Building on that video, I’ll also add that a Risk Parity approach can help keep investors on the right track and avoid the temptation to time the market.

Having specific target allocations in mind helps give investors a more systematic view of their portfolios. No need to wonder if now is the right time to sell stocks or buy bonds - you just look at your current weights and see what is over its target allocation and what is under. You want commodities to be 5% of your portfolio but now it is 8? Want growth stocks to be 15% of your portfolio but now they are 12%? You don’t need to worry about when the “right time” is, you can just follow the numbers.

Simple Portfolio Rebalancing Spreadsheet
Investors who try to maintain any given asset allocation in a portfolio will soon find that asset price ups and downs have taken that portfolio “out of whack.” Here’s a quick explanation of rebalancing - getting that portfolio back in line - with a helpful tool to make the process easier.

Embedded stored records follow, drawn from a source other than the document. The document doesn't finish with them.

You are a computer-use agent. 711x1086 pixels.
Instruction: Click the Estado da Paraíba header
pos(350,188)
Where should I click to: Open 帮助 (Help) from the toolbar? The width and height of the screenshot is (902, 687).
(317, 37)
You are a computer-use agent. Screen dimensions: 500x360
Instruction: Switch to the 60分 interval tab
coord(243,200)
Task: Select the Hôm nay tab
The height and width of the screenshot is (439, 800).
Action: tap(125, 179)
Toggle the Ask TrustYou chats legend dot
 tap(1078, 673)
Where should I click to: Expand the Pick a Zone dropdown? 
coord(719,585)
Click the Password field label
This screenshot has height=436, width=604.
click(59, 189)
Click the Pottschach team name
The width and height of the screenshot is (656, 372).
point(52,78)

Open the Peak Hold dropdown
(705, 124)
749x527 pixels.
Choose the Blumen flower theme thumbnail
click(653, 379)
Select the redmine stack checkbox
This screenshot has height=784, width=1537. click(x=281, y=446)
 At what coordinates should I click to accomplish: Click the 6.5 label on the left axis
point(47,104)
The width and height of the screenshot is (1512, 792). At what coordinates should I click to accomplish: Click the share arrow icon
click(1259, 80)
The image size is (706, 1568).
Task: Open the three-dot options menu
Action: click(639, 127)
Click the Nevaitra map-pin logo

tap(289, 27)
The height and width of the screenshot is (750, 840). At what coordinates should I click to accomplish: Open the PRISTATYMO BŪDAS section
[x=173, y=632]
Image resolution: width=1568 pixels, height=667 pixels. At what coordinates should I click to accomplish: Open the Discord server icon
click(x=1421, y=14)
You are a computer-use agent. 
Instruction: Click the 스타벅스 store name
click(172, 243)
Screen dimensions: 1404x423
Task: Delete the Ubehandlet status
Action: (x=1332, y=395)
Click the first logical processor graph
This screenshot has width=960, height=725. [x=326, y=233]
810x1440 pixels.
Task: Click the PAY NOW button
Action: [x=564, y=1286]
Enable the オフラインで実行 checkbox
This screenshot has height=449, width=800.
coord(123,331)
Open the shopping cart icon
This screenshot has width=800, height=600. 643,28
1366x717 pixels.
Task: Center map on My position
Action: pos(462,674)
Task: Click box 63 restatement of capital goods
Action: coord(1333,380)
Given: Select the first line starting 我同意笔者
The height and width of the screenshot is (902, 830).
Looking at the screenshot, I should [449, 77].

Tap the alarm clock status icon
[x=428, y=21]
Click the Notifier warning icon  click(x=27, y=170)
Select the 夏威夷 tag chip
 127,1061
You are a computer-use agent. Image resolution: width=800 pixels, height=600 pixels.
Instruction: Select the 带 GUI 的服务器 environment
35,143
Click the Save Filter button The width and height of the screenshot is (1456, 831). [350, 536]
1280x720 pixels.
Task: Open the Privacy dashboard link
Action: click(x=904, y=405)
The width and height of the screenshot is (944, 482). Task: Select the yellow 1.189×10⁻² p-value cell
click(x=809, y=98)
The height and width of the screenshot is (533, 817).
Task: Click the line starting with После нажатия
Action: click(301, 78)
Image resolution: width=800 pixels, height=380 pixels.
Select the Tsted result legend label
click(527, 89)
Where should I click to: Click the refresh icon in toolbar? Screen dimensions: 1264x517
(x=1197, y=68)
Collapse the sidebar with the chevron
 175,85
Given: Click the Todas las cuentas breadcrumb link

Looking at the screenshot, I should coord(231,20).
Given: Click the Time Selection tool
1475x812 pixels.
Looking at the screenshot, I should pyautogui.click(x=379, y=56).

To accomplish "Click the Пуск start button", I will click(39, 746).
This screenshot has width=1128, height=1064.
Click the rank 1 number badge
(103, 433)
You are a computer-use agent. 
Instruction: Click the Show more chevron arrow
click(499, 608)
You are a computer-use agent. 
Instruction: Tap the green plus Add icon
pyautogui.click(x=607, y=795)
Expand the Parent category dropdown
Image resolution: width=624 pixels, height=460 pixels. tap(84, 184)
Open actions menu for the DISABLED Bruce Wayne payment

The key to Risk Parity is balance, and with a diversified and balanced portfolio, there will always be something in your portfolio doing well and something doing badly. I look at constructing a "decathlete" portfolio - maybe not the best at any one event but prepared to succeed in multiple events. If the investor switches from a mentality of trying to find the perfect thing at any moment in time and instead looks a bit broader, towards what will work throughout the ups and downs,  you can eliminate that lingering question of what is the “right” thing to be in. You’re already in it. Stay the course.

If you are getting into a Risk Parity approach and still find the siren call of market timing to be irresistible, then that would seem to  be a sign that the asset allocation you have is not quite the right one for you. Perhaps the actual sight of your portfolio dropping is telling you that the risk level you thought you could handle is one that you actually can’t. If that’s the case, then maybe move to a portfolio with lower expected volatility (check out the comparison of my test portfolios here, and look for ones with lower expected standard deviation).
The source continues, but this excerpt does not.